読解文 >>
楽譜のスタイル、フォント、フォントサイズの変更
[楽譜スタイル]では、楽譜のスタイルを選択します。{簡易琴古/簡易都山/山川式篠笛/簡易福原式篠笛}の中から選択します。(V1.0では簡易琴古のみサポート)
[フォント名]では、それぞれの楽譜のスタイルに用意されたフォントファイルから一つを選択します。
[フォントサイズ(比率)]では、パートのフォントの大きさを比率で指定します。パートの音符やテキスト、記号など全ての大きさが変わります。
楽器のキーの指定(移調)
[楽器のキー]で、楽器のキーを変更すると移調後の音名が表示されます。移調する幅は、1尺8寸管を基準にして半音刻みで指定します。
歌詞の設定
歌詞では、歌詞を[出力]するかどうかを指定できます。[フォントのプロパティ]でフォントを指定します。フォントのサイズは、[フォントサイズ(比率)]で指定してください。(フォントのプロパティでのサイズ指定は無視されます。)
小節の伸張、短縮
[小節の伸張、短縮]では、小節を選択して[小節を伸張]または[小節を短縮]することができます。1回のコマンド実行で数パーセントずつ伸張または短縮します。全ての小節を一律に伸張、短縮したい場合は、ページダイアログの[小節のスケール(比率)]で指定するのが便利です。
小節を選択するには、小節の上をクリックします。複数小節を選択するには、小節を一つ選択した後、別の小節をctlキーを押しながらクリックすると、2つの間の小節がすべて選択されます。

表示された情報 >>

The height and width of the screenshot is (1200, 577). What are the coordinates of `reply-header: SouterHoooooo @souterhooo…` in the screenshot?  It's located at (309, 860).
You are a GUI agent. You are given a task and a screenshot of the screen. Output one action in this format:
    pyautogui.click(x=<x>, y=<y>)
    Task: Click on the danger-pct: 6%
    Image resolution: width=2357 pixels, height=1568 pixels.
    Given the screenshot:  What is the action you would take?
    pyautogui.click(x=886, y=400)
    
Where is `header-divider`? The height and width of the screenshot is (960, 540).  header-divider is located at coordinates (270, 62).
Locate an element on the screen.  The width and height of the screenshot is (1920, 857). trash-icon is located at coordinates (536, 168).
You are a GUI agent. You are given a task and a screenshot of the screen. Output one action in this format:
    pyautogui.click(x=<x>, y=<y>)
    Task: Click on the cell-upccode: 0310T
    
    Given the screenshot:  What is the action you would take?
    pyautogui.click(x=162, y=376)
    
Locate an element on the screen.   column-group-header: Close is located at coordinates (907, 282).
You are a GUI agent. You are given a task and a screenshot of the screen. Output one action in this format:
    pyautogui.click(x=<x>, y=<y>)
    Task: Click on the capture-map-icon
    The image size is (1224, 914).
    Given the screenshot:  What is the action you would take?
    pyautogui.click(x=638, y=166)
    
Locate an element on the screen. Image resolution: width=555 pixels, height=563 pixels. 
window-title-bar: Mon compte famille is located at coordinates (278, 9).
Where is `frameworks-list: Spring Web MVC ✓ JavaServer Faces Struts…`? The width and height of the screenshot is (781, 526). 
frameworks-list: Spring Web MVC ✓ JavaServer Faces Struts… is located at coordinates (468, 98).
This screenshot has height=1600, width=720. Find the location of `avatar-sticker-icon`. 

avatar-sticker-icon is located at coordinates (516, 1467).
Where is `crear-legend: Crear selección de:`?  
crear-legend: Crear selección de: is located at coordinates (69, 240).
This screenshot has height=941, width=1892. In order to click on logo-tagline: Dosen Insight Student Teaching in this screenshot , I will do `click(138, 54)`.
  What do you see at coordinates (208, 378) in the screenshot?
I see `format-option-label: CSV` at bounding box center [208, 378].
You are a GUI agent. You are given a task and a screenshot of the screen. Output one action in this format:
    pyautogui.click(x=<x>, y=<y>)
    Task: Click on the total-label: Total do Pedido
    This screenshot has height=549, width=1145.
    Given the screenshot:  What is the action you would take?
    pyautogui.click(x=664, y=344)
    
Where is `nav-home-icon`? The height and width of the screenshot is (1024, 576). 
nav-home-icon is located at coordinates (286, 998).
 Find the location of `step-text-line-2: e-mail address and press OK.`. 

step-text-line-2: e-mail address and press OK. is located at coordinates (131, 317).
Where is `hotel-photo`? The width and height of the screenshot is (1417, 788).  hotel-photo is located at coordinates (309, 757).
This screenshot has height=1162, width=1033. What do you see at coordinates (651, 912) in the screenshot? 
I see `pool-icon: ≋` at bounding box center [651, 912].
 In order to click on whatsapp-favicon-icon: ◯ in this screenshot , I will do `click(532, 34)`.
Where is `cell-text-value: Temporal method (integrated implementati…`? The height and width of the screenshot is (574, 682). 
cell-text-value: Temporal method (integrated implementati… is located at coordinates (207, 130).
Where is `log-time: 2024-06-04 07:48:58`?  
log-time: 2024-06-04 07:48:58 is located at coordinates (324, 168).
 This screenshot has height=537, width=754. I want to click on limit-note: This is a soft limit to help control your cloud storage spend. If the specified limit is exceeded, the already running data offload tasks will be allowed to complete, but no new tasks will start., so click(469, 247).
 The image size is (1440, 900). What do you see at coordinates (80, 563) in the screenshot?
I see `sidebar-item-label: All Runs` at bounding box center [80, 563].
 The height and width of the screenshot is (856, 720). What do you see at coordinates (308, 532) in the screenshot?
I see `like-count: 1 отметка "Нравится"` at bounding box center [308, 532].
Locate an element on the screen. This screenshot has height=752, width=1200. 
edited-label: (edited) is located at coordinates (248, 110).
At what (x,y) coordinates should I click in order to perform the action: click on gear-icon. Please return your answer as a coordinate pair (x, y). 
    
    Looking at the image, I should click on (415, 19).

解くべき課題 >>
1/ 楽譜設定の説明文のうち、「楽譜のスタイル、フォント、フォントサイズの変更」から下へ「サイズ指定は無視されます。)」までをすべてそのまま書き写すこと。
2/ 楽譜設定の説明文について、次の問いに答えること。
(a) V1.0でサポートされている楽譜スタイルは何か。
(b) 移調する幅は、何を基準にどのような刻みで指定するか。
(c) 全ての小節を一律に伸張、短縮したい場合は、どこで指定するのが便利か。
3/ 楽譜設定の説明文を、最後の文の次から書き継ぐこと。

課題別の解答 >>
1/
楽譜のスタイル、フォント、フォントサイズの変更
[楽譜スタイル]では、楽譜のスタイルを選択します。{簡易琴古/簡易都山/山川式篠笛/簡易福原式篠笛}の中から選択します。(V1.0では簡易琴古のみサポート)
[フォント名]では、それぞれの楽譜のスタイルに用意されたフォントファイルから一つを選択します。
[フォントサイズ(比率)]では、パートのフォントの大きさを比率で指定します。パートの音符やテキスト、記号など全ての大きさが変わります。
楽器のキーの指定(移調)
[楽器のキー]で、楽器のキーを変更すると移調後の音名が表示されます。移調する幅は、1尺8寸管を基準にして半音刻みで指定します。
歌詞の設定
歌詞では、歌詞を[出力]するかどうかを指定できます。[フォントのプロパティ]でフォントを指定します。フォントのサイズは、[フォントサイズ(比率)]で指定してください。(フォントのプロパティでのサイズ指定は無視されます。)

2/
(a) 簡易琴古
(b) 1尺8寸管を基準にして、半音刻みで指定する。
(c) ページダイアログの[小節のスケール(比率)]

3/
改行と改ページ
強制的に改行や改ページを行わせることができます。
改行または改ページを挿入するには小節を選択し、[改行を挿入]または[改ページを挿入]を実行します。改行マークとして水色の四角形、改ページマークとして赤色の四角形が表示されます。[削除]するには、この四角形を選択してから、[改行・改ページを削除]してください。
PDFファイルをエクスポート
[ファイルメニュー]>[エクスポート]>[PDF…]でPDF形式ファイルへのエクスポートが行えます。複数ページの出力形式も参照してください。エクスポートした後、PDFファイルを開きます。印刷はPDFファイルを開いたアプリケーションで行ってください。
SVGファイルをエクスポート
[ファイルメニュー]>[エクスポート]>[SVG…]でSVG形式ファイルへのエクスポートが行えます。複数ページの出力形式も参照してください。ページ数だけの個数のSVGファイルに出力されます。ファイル名は、”name_p001.svg”, “name_p002.svg”, …となります。
svgを編集できるソフトウェア(InkScape, Illustrator等)を使えば、様々な変更を自由に行えます。
パレット、ナビゲーター、ズーム
[パレット]は、左側にパレットを表示します。(現在、中身は空です。)
[ナビーゲーター]は、メインウィンドウの下側(または右側)に表示され、青い矩形領域をマウスでドラッグすることで、表示領域を移動することができます。メインウィンドウの楽譜をマウスでドラッグして移動することも可能です。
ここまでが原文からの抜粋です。